What's Live? Understanding Distributed Consensus
Saksham Chand, Yanhong A Liu

TL;DR
This paper systematically compares various liveness properties of distributed consensus algorithms, introduces a formal language for specifying these properties, and analyzes their assumptions and strengths to improve understanding of consensus liveness.
Contribution
It introduces a formal language for specifying liveness properties, creates a hierarchy of these properties, and systematically compares over 30 consensus algorithms.
Findings
Identified issues with weak and strong assumptions in liveness properties.
Developed TLA+ specifications and used model checking to illustrate liveness patterns.

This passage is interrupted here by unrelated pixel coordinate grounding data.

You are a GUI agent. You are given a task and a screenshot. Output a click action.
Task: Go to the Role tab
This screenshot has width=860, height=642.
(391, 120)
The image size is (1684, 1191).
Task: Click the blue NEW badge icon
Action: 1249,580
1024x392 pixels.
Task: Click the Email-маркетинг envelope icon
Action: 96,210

Discovered problems in stated liveness properties, including overly weak or strong assumptions.
Abstract
Distributed consensus algorithms such as Paxos have been studied extensively. They all use the same definition of safety. Liveness is especially important in practice despite well-known theoretical impossibility results. However, many different liveness properties and assumptions have been stated, and there are no systematic comparisons for better understanding of these properties. This paper systematically studies and compares different liveness properties stated for over 30 prominent consensus algorithms and variants. We introduce a precise high-level language and formally specify these properties in the language. We then create a hierarchy of liveness properties combining two hierarchies of the assumptions used and a hierarchy of the assertions made, and compare the strengths and weaknesses of algorithms that ensure these properties. Our formal specifications and systematic…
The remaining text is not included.